Goal of the exercise » Return each line of the listing that contains the string "drawing".
_ _ _ _ _
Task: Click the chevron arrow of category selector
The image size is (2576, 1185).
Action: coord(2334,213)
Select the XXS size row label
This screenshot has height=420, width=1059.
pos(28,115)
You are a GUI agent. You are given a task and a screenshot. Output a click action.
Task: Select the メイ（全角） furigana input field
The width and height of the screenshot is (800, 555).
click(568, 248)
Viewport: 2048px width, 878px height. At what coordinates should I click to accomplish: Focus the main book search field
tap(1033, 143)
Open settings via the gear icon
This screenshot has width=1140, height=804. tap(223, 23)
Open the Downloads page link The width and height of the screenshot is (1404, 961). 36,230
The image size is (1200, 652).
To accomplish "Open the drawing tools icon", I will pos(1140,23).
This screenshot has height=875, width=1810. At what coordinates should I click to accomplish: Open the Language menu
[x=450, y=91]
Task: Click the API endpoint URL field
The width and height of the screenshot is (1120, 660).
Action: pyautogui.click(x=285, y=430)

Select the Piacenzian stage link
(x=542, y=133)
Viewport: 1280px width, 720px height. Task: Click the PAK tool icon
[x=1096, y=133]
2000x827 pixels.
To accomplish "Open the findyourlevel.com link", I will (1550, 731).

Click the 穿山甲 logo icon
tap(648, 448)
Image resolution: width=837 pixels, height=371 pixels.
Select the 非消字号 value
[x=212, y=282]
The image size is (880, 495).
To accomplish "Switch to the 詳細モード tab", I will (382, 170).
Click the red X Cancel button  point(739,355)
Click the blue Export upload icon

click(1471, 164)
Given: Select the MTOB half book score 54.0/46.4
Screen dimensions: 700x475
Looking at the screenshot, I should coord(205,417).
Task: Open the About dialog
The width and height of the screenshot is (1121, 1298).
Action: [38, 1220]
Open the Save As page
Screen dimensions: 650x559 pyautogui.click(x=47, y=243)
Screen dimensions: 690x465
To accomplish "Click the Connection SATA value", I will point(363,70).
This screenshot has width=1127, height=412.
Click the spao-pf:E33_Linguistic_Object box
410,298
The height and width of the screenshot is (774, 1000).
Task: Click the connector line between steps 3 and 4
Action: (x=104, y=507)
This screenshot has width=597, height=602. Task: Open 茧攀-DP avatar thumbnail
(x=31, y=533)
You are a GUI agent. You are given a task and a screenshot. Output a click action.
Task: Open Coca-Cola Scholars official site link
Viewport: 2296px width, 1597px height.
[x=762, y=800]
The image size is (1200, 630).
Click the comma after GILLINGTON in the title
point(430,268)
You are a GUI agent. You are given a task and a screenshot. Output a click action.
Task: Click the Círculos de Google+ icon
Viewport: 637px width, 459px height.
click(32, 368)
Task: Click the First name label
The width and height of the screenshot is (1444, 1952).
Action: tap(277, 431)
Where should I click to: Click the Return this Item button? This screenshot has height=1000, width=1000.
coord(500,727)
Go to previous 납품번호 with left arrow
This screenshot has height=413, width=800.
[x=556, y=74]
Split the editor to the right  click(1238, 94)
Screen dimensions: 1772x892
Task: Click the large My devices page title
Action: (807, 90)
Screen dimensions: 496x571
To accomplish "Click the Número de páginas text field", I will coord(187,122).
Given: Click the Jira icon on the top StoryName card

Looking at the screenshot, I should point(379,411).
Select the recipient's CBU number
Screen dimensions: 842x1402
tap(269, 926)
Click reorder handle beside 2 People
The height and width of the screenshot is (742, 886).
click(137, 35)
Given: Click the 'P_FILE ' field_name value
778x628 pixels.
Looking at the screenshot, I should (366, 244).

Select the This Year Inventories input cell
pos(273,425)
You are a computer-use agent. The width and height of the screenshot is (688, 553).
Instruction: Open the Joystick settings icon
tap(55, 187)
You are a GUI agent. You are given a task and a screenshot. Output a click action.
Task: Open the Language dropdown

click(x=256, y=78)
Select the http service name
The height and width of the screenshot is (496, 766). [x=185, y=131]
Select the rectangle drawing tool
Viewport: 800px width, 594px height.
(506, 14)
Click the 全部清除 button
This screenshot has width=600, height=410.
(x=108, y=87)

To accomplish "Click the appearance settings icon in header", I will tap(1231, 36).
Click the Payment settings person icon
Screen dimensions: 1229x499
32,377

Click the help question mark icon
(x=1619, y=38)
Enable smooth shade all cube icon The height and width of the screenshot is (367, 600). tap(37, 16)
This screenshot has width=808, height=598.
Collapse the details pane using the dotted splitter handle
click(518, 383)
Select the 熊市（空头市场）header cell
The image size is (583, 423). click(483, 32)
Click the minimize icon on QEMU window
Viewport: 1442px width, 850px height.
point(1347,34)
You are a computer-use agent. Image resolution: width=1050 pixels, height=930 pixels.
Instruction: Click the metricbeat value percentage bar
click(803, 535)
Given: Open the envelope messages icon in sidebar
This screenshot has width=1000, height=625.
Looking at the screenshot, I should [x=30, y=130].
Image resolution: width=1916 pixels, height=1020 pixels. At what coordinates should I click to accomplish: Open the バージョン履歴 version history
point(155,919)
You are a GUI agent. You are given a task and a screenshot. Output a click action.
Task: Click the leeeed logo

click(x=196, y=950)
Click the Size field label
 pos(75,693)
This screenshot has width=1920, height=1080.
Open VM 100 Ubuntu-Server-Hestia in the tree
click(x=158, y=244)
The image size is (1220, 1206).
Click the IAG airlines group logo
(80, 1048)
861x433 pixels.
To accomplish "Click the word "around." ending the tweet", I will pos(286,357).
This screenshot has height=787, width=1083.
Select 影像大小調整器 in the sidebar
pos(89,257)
_ _ _ _ _
Output of the task »
To accomplish "Open the drawing tools icon", I will pos(1140,23).
Select the rectangle drawing tool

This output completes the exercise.